5

I was doing a comparison on speed for GIT and Mercurial.
I choose a big project of 9072 files (mainly php files and several images) with a size of 95.1 MB.

This is a fake project, and maybe give someone the idea on how to explaing the results I got - it is a wordpress download, unchanged, and copied 12 times inside two folders - one for the GIT and other for the Mercurial repository.

I then create a GIT repository and commit (using TortoiseGIT) and after finished, I did the same on the other folder for Mercurial using TortoiseHG.

Git Results
Time: 32 minutes and 30 seconds to commit everything
Repository size: 6.38MB, with only 847 files.

Mercurial Results:
Time: 1 minute and 25 seconds - yes, its only 1 minute.
Repository size: 58.8MB with 9087 files.

I'm not arguing the best or whatever, I'm just trying to understand the differences and how both SCM created the repositories.

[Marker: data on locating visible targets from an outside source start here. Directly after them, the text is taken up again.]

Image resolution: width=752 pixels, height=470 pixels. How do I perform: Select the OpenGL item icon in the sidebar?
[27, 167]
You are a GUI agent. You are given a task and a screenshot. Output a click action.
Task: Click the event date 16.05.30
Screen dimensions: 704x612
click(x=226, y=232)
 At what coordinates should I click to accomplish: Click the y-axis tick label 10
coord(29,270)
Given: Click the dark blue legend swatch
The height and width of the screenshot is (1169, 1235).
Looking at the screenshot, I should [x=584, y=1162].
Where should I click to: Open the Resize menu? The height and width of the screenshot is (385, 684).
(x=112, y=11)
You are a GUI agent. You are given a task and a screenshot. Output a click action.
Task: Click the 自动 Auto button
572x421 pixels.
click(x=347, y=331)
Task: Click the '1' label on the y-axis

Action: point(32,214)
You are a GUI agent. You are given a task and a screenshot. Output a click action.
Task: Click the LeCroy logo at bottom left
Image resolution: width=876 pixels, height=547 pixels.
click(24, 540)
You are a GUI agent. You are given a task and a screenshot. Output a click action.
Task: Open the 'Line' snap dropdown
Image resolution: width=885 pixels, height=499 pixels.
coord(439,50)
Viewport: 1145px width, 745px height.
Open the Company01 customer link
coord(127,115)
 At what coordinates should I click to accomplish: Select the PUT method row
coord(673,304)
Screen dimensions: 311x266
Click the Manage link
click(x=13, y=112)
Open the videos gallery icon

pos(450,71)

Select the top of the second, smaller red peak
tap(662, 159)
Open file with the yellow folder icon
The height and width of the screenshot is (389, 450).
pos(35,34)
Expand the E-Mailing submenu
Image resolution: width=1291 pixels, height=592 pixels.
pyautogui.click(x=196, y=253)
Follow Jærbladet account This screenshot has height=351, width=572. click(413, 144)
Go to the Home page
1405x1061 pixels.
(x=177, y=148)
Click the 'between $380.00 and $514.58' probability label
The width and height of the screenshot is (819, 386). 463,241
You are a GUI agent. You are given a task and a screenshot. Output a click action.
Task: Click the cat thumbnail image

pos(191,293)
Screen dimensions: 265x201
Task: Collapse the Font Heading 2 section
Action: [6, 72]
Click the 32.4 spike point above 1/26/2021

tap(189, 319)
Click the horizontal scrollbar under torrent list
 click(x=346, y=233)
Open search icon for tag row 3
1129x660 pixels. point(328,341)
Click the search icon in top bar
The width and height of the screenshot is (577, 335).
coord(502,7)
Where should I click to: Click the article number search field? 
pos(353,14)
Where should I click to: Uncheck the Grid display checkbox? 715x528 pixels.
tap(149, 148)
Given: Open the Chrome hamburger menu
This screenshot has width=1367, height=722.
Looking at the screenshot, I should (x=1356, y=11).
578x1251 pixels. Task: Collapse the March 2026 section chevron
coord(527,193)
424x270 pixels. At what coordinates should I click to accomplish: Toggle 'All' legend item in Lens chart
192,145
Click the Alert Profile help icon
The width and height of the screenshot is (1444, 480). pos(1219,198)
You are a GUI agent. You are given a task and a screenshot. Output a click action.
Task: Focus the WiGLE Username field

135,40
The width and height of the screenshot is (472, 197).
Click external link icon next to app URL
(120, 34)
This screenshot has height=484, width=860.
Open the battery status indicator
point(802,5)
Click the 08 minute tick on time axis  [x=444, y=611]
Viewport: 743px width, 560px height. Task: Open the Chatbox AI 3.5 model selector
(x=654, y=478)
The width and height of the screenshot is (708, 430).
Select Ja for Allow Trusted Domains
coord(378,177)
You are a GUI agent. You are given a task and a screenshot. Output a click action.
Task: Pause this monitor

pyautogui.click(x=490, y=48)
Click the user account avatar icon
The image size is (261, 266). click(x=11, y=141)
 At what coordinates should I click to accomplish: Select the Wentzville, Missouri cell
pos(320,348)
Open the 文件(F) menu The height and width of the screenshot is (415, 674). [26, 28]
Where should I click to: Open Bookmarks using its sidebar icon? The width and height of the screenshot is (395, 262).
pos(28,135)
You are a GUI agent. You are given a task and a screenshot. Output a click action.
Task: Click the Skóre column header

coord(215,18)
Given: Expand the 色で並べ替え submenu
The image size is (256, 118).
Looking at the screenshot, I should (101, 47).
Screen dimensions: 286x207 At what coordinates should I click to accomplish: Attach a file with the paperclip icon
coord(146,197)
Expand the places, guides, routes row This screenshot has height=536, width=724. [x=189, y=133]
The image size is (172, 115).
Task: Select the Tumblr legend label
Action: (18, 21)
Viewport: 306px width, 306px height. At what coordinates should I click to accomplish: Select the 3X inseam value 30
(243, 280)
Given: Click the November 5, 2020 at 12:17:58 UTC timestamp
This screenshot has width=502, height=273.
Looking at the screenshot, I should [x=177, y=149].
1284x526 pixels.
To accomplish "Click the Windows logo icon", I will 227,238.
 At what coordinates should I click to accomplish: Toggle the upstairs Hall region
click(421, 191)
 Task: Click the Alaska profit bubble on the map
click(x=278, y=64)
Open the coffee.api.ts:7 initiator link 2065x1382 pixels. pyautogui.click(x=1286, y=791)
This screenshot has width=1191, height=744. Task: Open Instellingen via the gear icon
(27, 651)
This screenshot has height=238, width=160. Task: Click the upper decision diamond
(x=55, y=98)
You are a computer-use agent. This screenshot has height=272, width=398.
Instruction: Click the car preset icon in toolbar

It looks like HG did a copy of the files, with some sort of compression.
But I do not understood what Git did.
Can someone explain the results?

PS.: I know there are some questions already about GIT and Mercurial, I'm only trying to figure out the result of this test - and even if its a valid test. When I started I was only checking speed, but I endup with some question marks on top of my head...

Josh Lee
  • 171,072
  • 38
  • 269
  • 275
ronaldosantana
  • 5,112
  • 4
  • 22
  • 28
  • 2
    If you are evaluating performance, should you not be using the tools 'raw', instead of dealing with GUI/3rd-party wrappers and all the (unknown? non-uniform?) overhead they impose? – Jeet Oct 20 '10 at 23:06
  • 4
    1) Why evaluate SCMs based on performance? 2) Why do so of the performance of creating a single, 9000 file commit (if I interpreted that correctly)? That is not normal usage. 3) Why try to do this yourself, when there are countless comparisons you can find on Google? – wuputah Oct 20 '10 at 23:14
  • I suspect you are doing something wrong (try checking out the tip from each of the repos and comparing them to make sure everything is checked in). Also, as wuputah says, the conclusions you can draw from this comparison have no relevance. – user318904 Oct 20 '10 at 23:19
  • @Ronaldo Junior: Provide the purpose? What is speed without the purpose. The intricacies between GIT and Mercurial can be read on the web and they are not necessarily designed only for speed. – pyfunc Oct 20 '10 at 23:23
  • @wuputah +1 Couldn't find a better way to say it (I know I tried, I answered before reading your comment... :D ) – Eric-Karl Oct 20 '10 at 23:53
  • 1
    This is Windows since he used TortoiseGit and thus I would _not_ consider it a valid benchmark (Git doesn't run at its best on Windows due to lack of true POSIX support) – alternative Oct 20 '10 at 23:55
  • 2
    Its windows - I'm testing this because this are the tools we going to use. – ronaldosantana Oct 21 '10 at 00:00
  • Its not one of the main stuff to take in account to choose between then, it is only another test - I 'm just trying to understand what happened here. No conclusion between then will be made based on this test, I only want to understand how the GIT and Mercurial do their job. – ronaldosantana Oct 21 '10 at 00:03
  • 1
    Funny how we have a lot of critics here... you made a real question trying to understand something, people vote down, while there are lots of "what is the best" questions out there with lots and lots of votes up. Is it wrong to try to understand a test result. This is not the decision make point, only trying to realize how GIT and Mercurial works. – ronaldosantana Oct 21 '10 at 00:08
  • Part of your question was whether it's a valid test. I can't know that without knowing the purpose. And I as I thought about that, more questions came to mind. In short, the problem is not the premise of your question, but how it was asked. – wuputah Oct 21 '10 at 01:07
  • @Ronaldo: What you are testing is not Git and Mercurial, but TortoiseGit and TortoiseHG. – Jakub Narębski Oct 21 '10 at 20:21
  • @wuputah: -1 to your hate comments. +1 to jleedev 's answer (13 upvotes as of now), who, at least, is contributing something useful to this question, unlike your hate-comments. Read *jleedev*'s answer and come back and tell us if you don't think *Ronaldo Junior* didn't just create something worthy of addition to *Stack Overflow*. – SyntaxT3rr0r Oct 25 '10 at 00:32
  • @Webinator: Wow dude, the only person being hateful here is you. I was responding to Ronaldo's comments. I believe the reason why the question was not received positively was how it was asked. Being critical != being hateful. – wuputah Oct 25 '10 at 01:04

3 Answers3

18

Get your tools checked; both hg and git (command line) import these trees in about a second. Consider the command-line versions of the tools in preference to the GUI wrappers.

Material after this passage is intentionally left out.